Retype the passage below on the flagella and pili of M. maripaludis in full, word for word.

Supplied passage.
--------

M. maripaludis encompasses a complete set of fla genes with three distinct flagellin genes, flaB1, flaB2 and flaB3, and the remaining eight genes including flaC-flaJ. From the flagella locus, there are two major flagellin proteins required for flagella filaments, flaB1 and flaB2. Flagellin export also requires two specific proteins including flaH and flaI. The hook-like protein in M. maripaludis is strongly indicated by the minor flagellin protein, flaB3. The flagella in numerous archaea undergo post-translational modifications, including glycosylation. Consequently, these flagella exhibit larger proteins than their expected gene sequence.

Similar to the flagella, the proteins involved in the pilus assembly of M. maripaludis exhibit resemblance to bacterial Type IV pili due to the presence of an N-terminal signal peptide and an anticipated N-terminal hydrophobic α-helix. The two pilin-like genes, MMP0236 (epdB) and MMP0237 (epdC), possess a short, atypical signal peptide ending in a conserved glycine. This is then succeeded by a hydrophobic segment, resulting in a distinct quaternary structure and pilus formation.

--------

Extracted information.

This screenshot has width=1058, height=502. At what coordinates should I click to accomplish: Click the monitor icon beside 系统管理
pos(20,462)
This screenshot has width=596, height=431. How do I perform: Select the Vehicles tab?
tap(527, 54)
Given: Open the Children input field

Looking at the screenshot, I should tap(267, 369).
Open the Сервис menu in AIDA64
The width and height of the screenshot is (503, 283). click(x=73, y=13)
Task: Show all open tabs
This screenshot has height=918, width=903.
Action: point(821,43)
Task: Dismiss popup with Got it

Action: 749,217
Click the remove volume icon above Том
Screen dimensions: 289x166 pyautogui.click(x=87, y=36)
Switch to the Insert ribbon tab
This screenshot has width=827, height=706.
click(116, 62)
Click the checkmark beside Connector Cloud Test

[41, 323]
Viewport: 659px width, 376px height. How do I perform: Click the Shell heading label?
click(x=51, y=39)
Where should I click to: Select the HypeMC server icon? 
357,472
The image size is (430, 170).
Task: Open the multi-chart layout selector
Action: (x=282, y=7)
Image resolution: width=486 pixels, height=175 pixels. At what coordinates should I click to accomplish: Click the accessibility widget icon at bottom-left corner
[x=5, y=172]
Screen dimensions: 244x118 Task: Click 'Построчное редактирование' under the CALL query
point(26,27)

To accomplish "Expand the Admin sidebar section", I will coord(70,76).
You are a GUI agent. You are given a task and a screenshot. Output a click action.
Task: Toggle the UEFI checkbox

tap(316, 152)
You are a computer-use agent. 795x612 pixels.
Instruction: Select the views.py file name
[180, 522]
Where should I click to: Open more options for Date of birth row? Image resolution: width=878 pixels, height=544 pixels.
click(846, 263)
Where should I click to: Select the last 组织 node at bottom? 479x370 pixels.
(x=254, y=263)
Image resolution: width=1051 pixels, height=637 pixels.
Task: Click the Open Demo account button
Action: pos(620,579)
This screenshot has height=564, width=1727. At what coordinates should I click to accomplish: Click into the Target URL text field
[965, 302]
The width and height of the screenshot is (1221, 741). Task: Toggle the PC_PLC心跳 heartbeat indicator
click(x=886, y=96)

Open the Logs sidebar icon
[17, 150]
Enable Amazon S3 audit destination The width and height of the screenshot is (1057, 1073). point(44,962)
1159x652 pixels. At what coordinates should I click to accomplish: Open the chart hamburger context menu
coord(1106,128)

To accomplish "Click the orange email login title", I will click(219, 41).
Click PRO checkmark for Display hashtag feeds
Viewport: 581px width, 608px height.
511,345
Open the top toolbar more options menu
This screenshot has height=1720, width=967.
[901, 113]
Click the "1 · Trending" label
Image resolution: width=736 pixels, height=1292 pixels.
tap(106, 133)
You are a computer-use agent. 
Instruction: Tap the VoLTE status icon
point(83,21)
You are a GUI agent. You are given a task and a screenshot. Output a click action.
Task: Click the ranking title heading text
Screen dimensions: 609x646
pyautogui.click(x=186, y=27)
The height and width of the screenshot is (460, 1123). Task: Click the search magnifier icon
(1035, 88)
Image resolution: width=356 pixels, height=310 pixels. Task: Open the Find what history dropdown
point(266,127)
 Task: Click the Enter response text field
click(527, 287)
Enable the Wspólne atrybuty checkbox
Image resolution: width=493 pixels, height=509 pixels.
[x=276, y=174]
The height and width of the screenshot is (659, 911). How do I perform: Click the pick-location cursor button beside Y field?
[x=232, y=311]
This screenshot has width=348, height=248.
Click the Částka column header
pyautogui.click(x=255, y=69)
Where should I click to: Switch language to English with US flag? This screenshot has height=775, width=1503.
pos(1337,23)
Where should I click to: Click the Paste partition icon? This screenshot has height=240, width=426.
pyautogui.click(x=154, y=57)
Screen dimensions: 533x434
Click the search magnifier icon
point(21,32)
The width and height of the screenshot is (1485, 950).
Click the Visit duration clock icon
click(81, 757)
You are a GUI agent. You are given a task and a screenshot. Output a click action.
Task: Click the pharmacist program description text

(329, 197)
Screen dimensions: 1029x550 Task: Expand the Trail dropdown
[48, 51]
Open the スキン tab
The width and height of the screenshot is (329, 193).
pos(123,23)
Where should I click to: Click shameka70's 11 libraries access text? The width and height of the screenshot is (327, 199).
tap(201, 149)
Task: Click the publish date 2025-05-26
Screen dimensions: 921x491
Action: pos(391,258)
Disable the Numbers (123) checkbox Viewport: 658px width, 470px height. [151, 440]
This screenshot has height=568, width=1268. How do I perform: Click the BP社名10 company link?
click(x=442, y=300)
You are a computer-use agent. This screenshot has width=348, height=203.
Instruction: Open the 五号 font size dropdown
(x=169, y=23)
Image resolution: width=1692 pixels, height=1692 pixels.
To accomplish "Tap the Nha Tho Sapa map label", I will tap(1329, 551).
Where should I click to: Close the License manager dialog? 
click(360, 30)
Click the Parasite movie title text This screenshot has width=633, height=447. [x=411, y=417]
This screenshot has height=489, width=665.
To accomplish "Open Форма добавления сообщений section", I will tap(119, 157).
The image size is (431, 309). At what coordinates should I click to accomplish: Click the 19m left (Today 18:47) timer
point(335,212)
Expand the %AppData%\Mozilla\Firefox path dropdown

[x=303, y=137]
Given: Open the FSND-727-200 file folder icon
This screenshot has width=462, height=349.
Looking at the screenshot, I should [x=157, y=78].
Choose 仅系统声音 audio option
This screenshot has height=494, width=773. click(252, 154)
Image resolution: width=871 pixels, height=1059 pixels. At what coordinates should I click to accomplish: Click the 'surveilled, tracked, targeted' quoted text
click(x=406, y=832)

--------

Exercise output.
M. maripaludis encompasses a complete set of fla genes with three distinct flagellin genes, flaB1, flaB2 and flaB3, and the remaining eight genes including flaC-flaJ. From the flagella locus, there are two major flagellin proteins required for flagella filaments, flaB1 and flaB2. Flagellin export also requires two specific proteins including flaH and flaI. The hook-like protein in M. maripaludis is strongly indicated by the minor flagellin protein, flaB3. The flagella in numerous archaea undergo post-translational modifications, including glycosylation. Consequently, these flagella exhibit larger proteins than their expected gene sequence.

Similar to the flagella, the proteins involved in the pilus assembly of M. maripaludis exhibit resemblance to bacterial Type IV pili due to the presence of an N-terminal signal peptide and an anticipated N-terminal hydrophobic α-helix. The two pilin-like genes, MMP0236 (epdB) and MMP0237 (epdC), possess a short, atypical signal peptide ending in a conserved glycine. This is then succeeded by a hydrophobic segment, resulting in a distinct quaternary structure and pilus formation.